[RFC/PATCH LGUEST X86_64 00/13] Lguest for the x86_64
rostedt at goodmis.org
Thu Mar 8 09:38:12 PST 2007
Lately, Glauber and I have been working on getting both paravirt_ops
and lguest running on the x86_64.
I already pushed the x86_64 patches and as promised, I'm pushing now the
This patches are greatly influenced by Rusty Russell, and we tried to stay
somewhat consistent with his work on the i386. But there are some major
differences that we had to over come. Here's some of the thought we put
x86_64 has a much larger virtual space
x86_64 has 4 levels of page tables!!!!
Because of the large virtual address space that the x86_64 gives
us, we were originally going to map both the guest and the host
in the same address space. This would be great, and we thought
we could do this. One major requirement we had was to have one
kernel for both the host and a guest. But we thought with the
relocatable kernel going upstream, we could use that and have a
single kernel mapped in two locations.
The problem we found with the relocatable kernel, is that it seemed
to be focused on being located in two different locations of physical
memory and not virtual! So it would remap itself to the virtual address
and then look at the physical. This means that it wasn't an option
to do it this way.
So back to the drawing board!
What we came up instead, was to be a little like i386 lguest and
have the hypervisor mapped in only. So how to do this and not
cause too much change in the kernel?
Well, it would be nice to have the hypervisor text mapped in at
the same virtual address for both the host and the guest. But how
to do this easily?
Well, the solution that we came up with, was to use a FIXMAP area.

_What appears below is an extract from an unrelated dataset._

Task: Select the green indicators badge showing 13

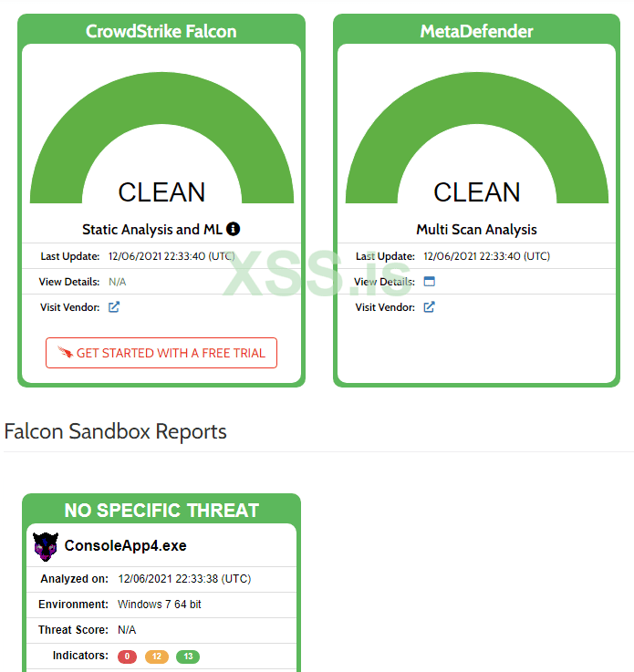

Well this way, since we plan on using the same kernel for both the
guest and the host, this will guarantee a location in the guest
virtual address space that the host can use, and the guest will not.
Since it is virtual, we can make it as big as we need.

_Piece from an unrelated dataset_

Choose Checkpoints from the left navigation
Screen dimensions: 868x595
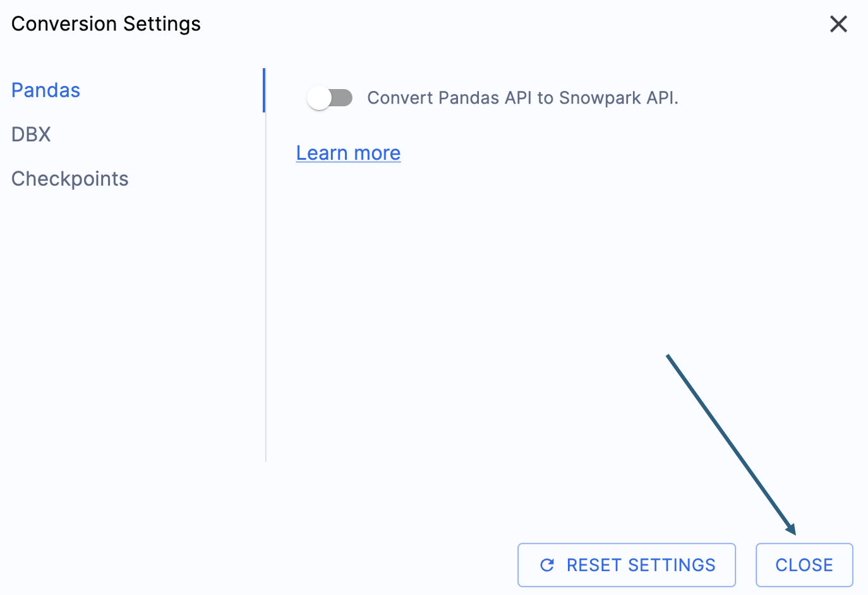tap(69, 178)
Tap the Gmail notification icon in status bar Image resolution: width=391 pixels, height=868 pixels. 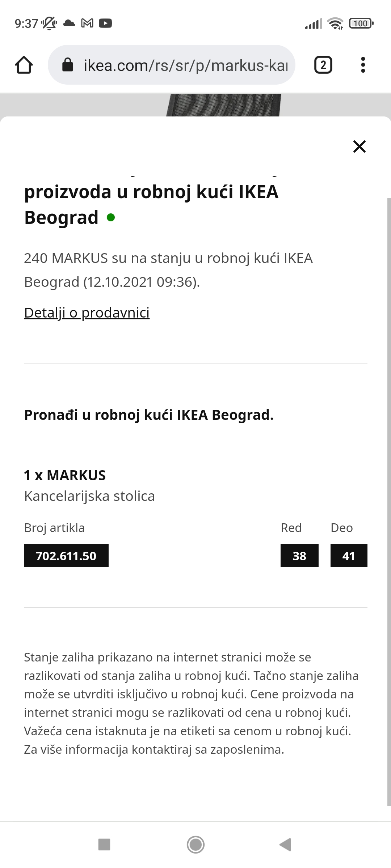[x=87, y=24]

So we map the hypervisor text into this area for both the host
and the guest. The guest permissions for this area will obviously
be restricted to DPL 0 only (guest runs in PL 3).
Now what about guest data. Well, as suppose to the i386 code, we
don't put any data in the hypervisor.S. All data will be put into
a guest shared data structure. This structure is called lguest_vcpu.
So each guest (and eventually, each guest cpu) will have it's own
lguest_vcpu, and this structure will be mapped into this HV FIXMAP
area for both the host and the guest in the same location.
What's also nice about this, is that the host can see all the
guest vcpu shared data, but each guest will only have access to
their own, and only while running in dpl 0.
These vcpu structures holds lots of data, from the hosts current
gdt and idt pointer, to the cr3's (both guest and host), an
NMI trampoline section, and lots more.
Each guest also has a unique lguest_guest_info structure that stores
generic data for the guest, but nothing that would be needed for
running a specific VCPU.
Loading the hypervisor:
As opposed to compiling a hypervisor.c blob, we build instead the
hypervisor itself into the lg.o module. We snap shot it with
start and end tags and align it so that it sits on it's own page.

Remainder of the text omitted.